WORK ITEM :: Copy exactly, and only, the lines from the line containing "The width and height of the screenshot is (980, 400)." through the last line of the records below, both included, and leave out any pictures.

◆ ◆ ◆ ◆ ◆

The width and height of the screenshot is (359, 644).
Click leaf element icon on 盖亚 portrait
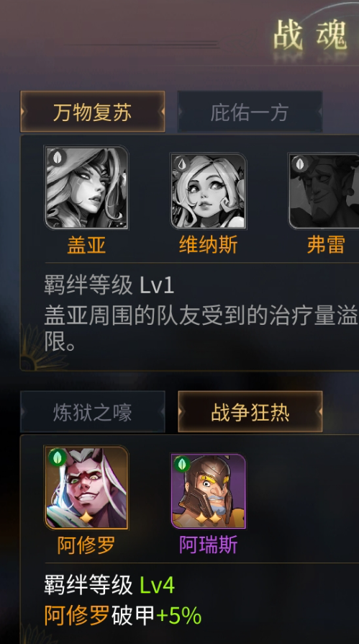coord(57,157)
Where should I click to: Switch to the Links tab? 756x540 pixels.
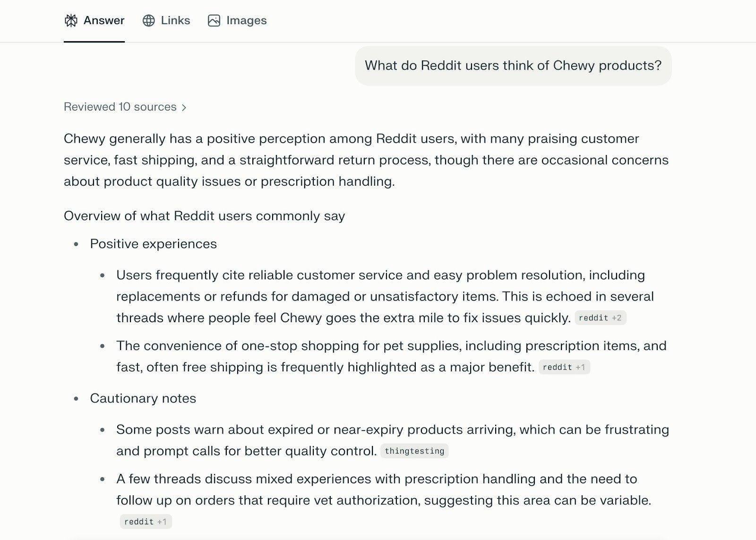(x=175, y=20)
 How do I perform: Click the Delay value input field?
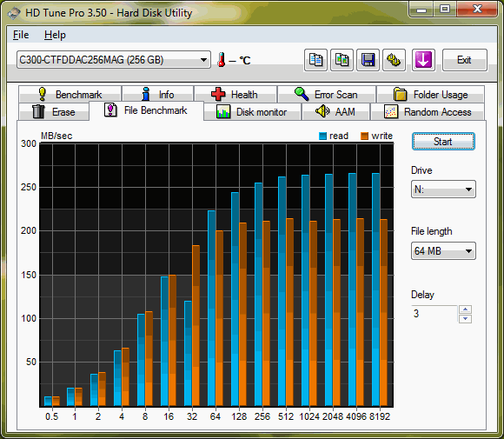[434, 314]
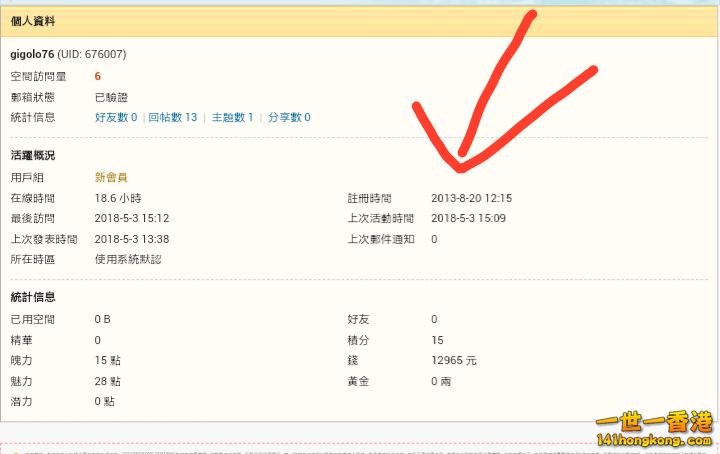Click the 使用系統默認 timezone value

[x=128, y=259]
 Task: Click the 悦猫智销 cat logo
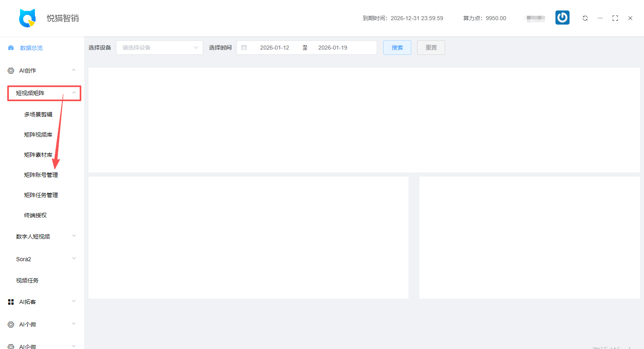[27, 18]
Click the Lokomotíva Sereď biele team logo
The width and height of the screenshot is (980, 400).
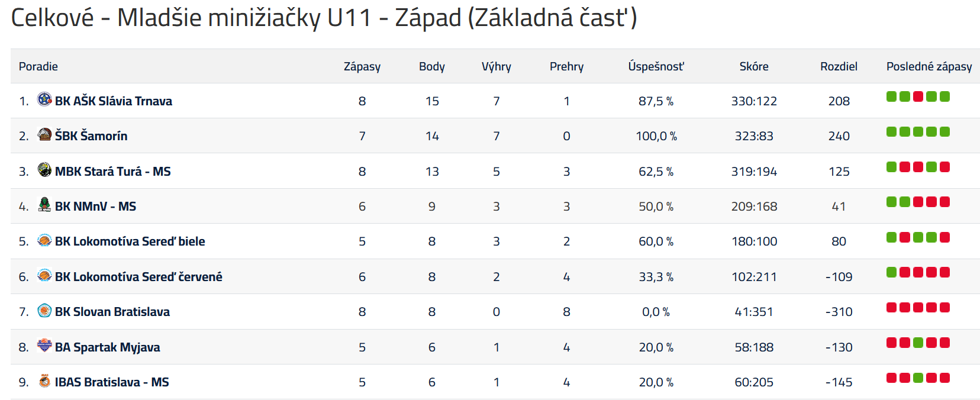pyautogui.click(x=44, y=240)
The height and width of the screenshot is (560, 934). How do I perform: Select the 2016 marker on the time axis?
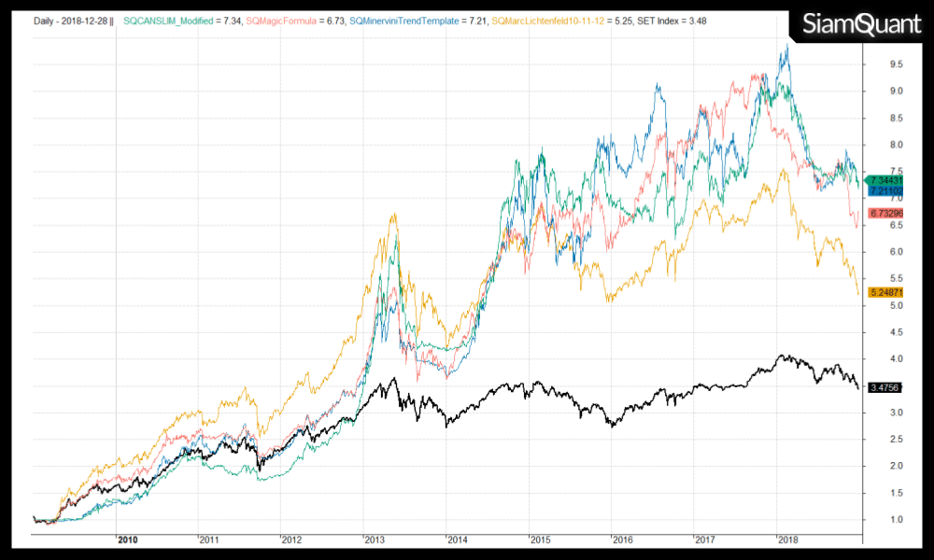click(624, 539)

◆ ◆ ◆ ◆ ◆

SOLVED PROBLEM ::
The width and height of the screenshot is (980, 400).
pyautogui.click(x=44, y=240)
The height and width of the screenshot is (560, 934). How do I perform: Select the 2016 marker on the time axis?
click(624, 539)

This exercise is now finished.